So the Nigerian army has finally done what should have been done years ago: stormed a Boko Haram stronghold and liberated hundreds of captives. The press calls it a 'regional triumph.' I call it a belated, bloody necessity that reveals more about our own decadence than it does about military prowess. Let us not clap too loudly, lest we wake the ghosts of empires past.
Consider this: a mountain stronghold held by a rag-tag bunch of religious fanatics, surviving for years against a modern state with jets and drones. It is the sort of detail that would make a Roman historian nod knowingly. The empire had its own 'Boko Harams'—rebellious tribes in the highlands of Hispania or the forests of Germania. And what did Rome do? It sent legions to burn, slaughter, and enslave until the land was pacified. But Rome also understood that such triumphs were signs of decay, not strength. When you must repeatedly crush a rebellion, it suggests your rule is not accepted but imposed.
Now we have this: hundreds freed, but at what cost? The army likely took casualties. The survivors, hollow-eyed and emaciated, will need years to recover. The ideology that drove Boko Haram? It is not dead; it is merely wounded. Ideologies thrive on injustice, on corruption, on the slow rot of institutions. And Nigeria, like many post-colonial states, is a master of rot. The north is poor, the government is sclerotic, and the military is corrupt. A triumph today does not erase the fact that these captives were taken because the state failed to protect them in the first place.
Let us also note the historical parallels. The Victorians were experts at 'punitive expeditions' against 'savages' in mountain fastnesses—the Maoris in New Zealand, the Zulus in South Africa, the Pathans on the North-West Frontier. They called them triumphs too. They printed medals and named streets after generals. But those triumphs were the death rattles of empires that could not hold the moral high ground. They were signs that the empire was more interested in crushing dissent than in building a just society.
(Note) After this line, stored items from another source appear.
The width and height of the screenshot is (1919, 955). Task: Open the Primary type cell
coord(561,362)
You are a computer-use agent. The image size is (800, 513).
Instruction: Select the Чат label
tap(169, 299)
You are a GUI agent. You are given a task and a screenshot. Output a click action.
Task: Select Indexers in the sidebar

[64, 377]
What does this say about our own era? That we live in an age of intellectual decadence. We pretend that military force is a solution to political problems. We call it 'counter-insurgency' and 'regional security' and imagine we are being sophisticated. But the truth is primitive: we have failed to address the grievances that make young men join Boko Haram. We have failed to build schools and hospitals and jobs. So instead we send soldiers and call them heroes. It is the opiate of the incompetent.
I am not saying the operation was wrong. Freeing captives is always good. But let us not mistake a tactical victory for a strategic one. Boko Haram will re-emerge, maybe in a different form, maybe under a different name. The mountain will be held again by new fanatics. Because the mountain is not just a lump of rock; it is the failure of governance, the inequality, the hopelessness. You cannot kill that with a bullet.
So, yes, celebrate the freed. But keep your eyes open. History does not forgive those who mistake a battle for a war. And this, my friends, is a war we are losing.